Exercises —
• A. Please list every grammar rule written out in s-expression form in the message on DTD modularity.
• B. Answer these from the message on DTD modularity:
(i) Which two SGML mechanisms for DTD modularity and re-use are named?
(ii) On which mailing list is the reply posted?
(iii) What separates C's #define from parameter entities?

Passage given —
---

Re: DTD Modularity [Was: Glue RFC]

Daniel W. Connolly (connolly@beach.w3.org)
Wed, 13 Sep 1995 12:12:28 -0400


Message-Id: <199509131612.MAA02257@beach.w3.org>
To: murray.altheim@nttc.edu
Cc: Multiple recipients of list <www-html@w3.org>
Subject: Re: DTD Modularity [Was: Glue RFC] 
In-Reply-To: Your message of "Wed, 13 Sep 1995 10:39:38 EDT."
             <v02110102ac7c982aa839@[192.188.119.193]> 
Date: Wed, 13 Sep 1995 12:12:28 -0400
From: "Daniel W. Connolly" <connolly@beach.w3.org>

In message <v02110102ac7c982aa839@[192.188.119.193]>, Murray Altheim writes:
>>In message <11900.9509121029@afs.mcc.ac.uk>, lilley writes:
>>>Dan Connolly <connolly@beach.w3.org> said:
>>
>>I'd love to see a nice, clean, formally specified mechanism for all future
>>HTML evolutional changes. But I haven't. It's really that simple.
>
>Dan (possibly Joe English??),
>
>Is there some type of feature in SGML that allows for document modularity?
[...]
>If such a software mechanism doesn't exist to support the formal
>specification process, maybe this is the tool we need to be creating.

This is not in the charter of html-wg, so I'm replying on www-html.

SGML has some DTD modularity/re-use mechanisms: parameter entities and
marked sections. They have nearly the same expressive power as the C
mechanisms of #define and #include -- the difference is that #define
can take arguments, and parameter entities cannot.

So building a nice, modular DTD is akin to building nice, modular C
programs: it's messy as all hell. (witness: "I'll put Tk_ before all
global names in my project. I hope there are no collisions." And
that's an example of an *extremely well engineered* C library) SGML is
worse than C in that (1) there are no local names (well, except maybe
attribute value enumerations) and (2) there's no separation of
"declarations" from "definitions".

I've done much cogitating on the idea of specifying HTML as a straight
context free grammar in s-expressions:

	(html -> head body)
	(head -> head-start? head-elt* head-end?)
	(head-start? -> )
	(head-start? -> <HEAD>)
	(head-elt* -> )
	(head-elt* -> head-elt* head-elt)
	(head-elt -> title-elt)
	(head-elt -> meta-elt)
	...

and using scheme/lisp to (1) condense the grammar down to a manageable
set of declarations by making up some notation, and (2) process the
grammar and build first/follow tables and such.

Who knows: we might even end up with an STk based direct-manipulation
grammar editor. I wouldn't be surprised such a beast already exists,
and we could just use it.

Dan

---

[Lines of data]
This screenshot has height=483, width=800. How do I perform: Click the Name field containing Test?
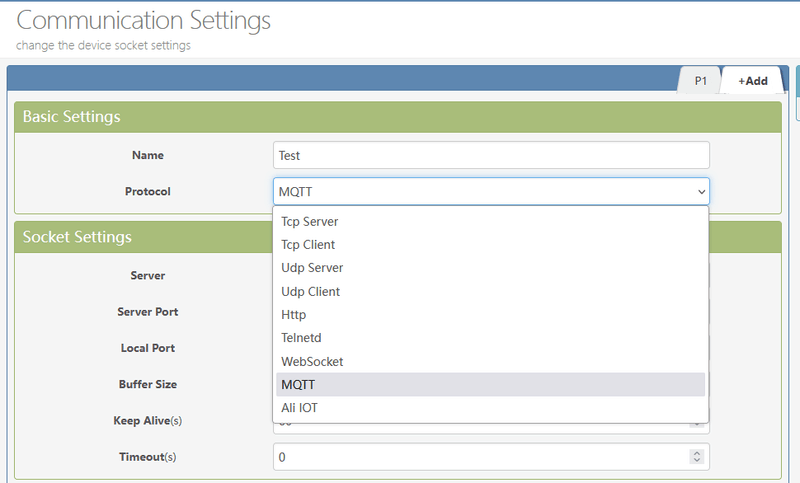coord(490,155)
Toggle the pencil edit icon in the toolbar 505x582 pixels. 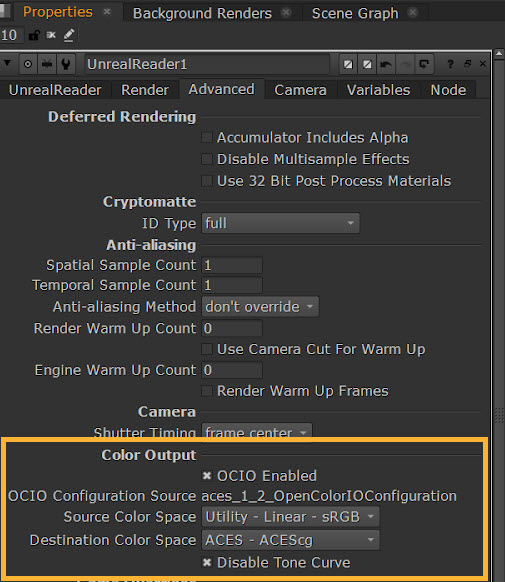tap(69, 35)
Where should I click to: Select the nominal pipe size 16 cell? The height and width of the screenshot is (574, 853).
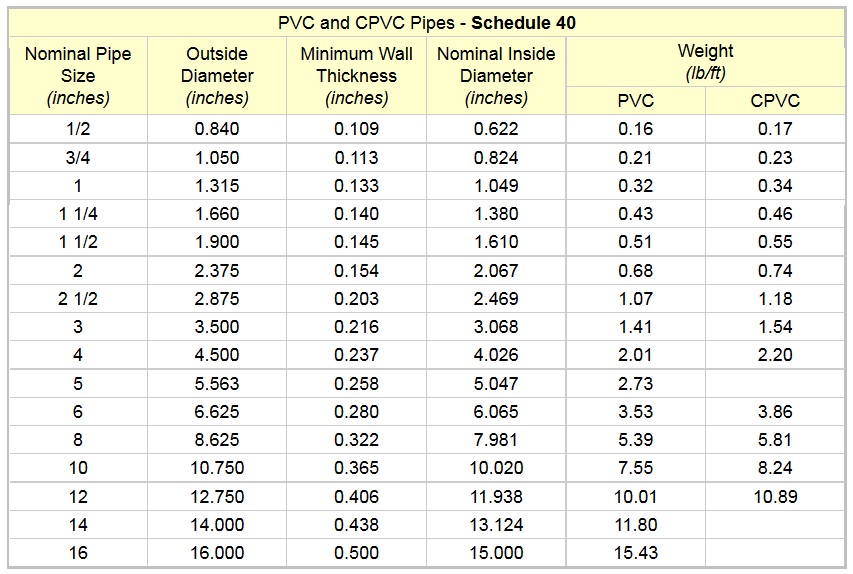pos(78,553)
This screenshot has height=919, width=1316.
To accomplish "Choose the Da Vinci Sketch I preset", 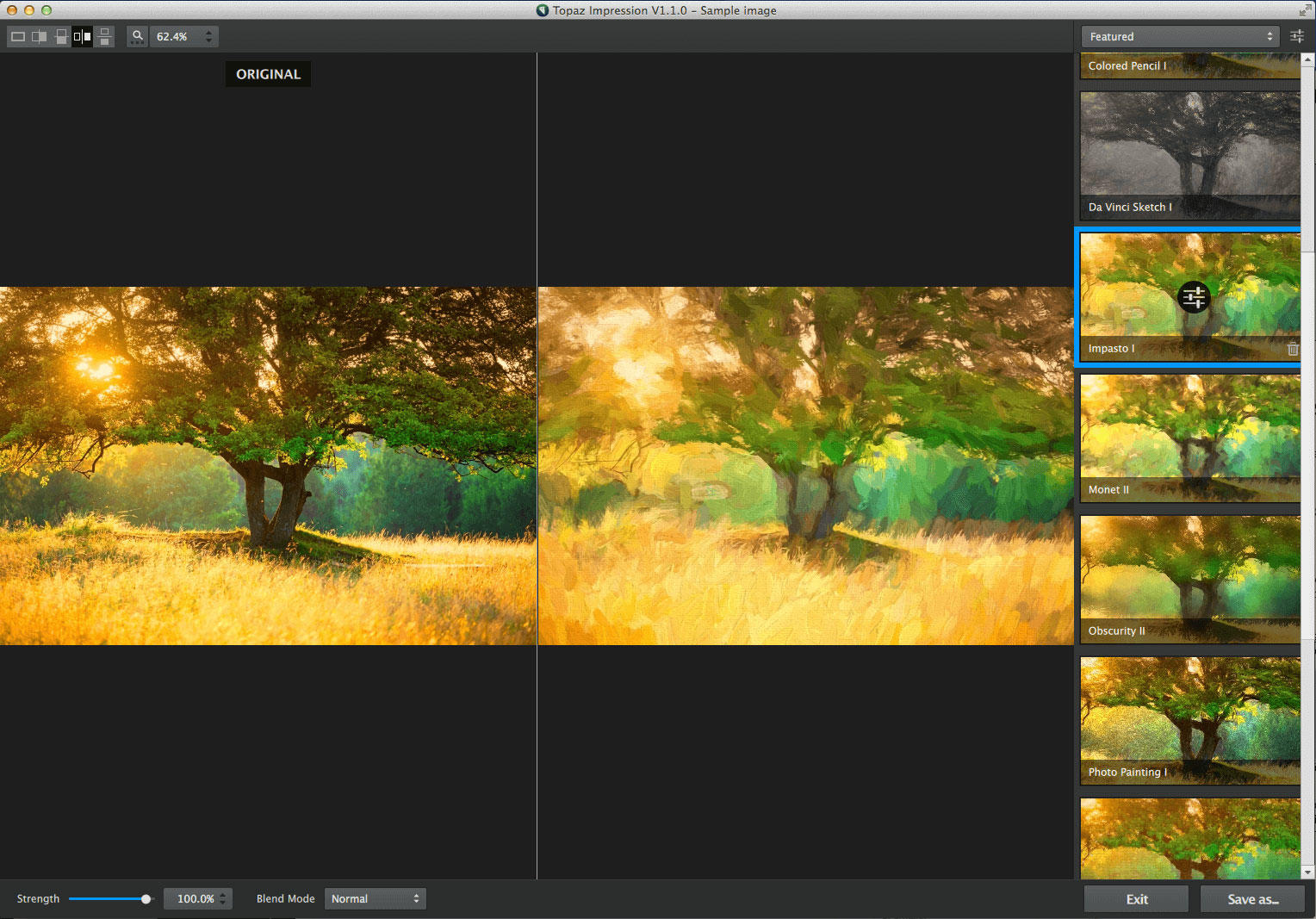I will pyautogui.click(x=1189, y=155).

---

Task-by-task outputs —
• A.
(html -> head body)
(head -> head-start? head-elt* head-end?)
(head-start? -> )
(head-start? -> <HEAD>)
(head-elt* -> )
(head-elt* -> head-elt* head-elt)
(head-elt -> title-elt)
(head-elt -> meta-elt)

• B.
(i) Parameter entities and marked sections.
(ii) www-html.
(iii) #define can take arguments, and parameter entities cannot.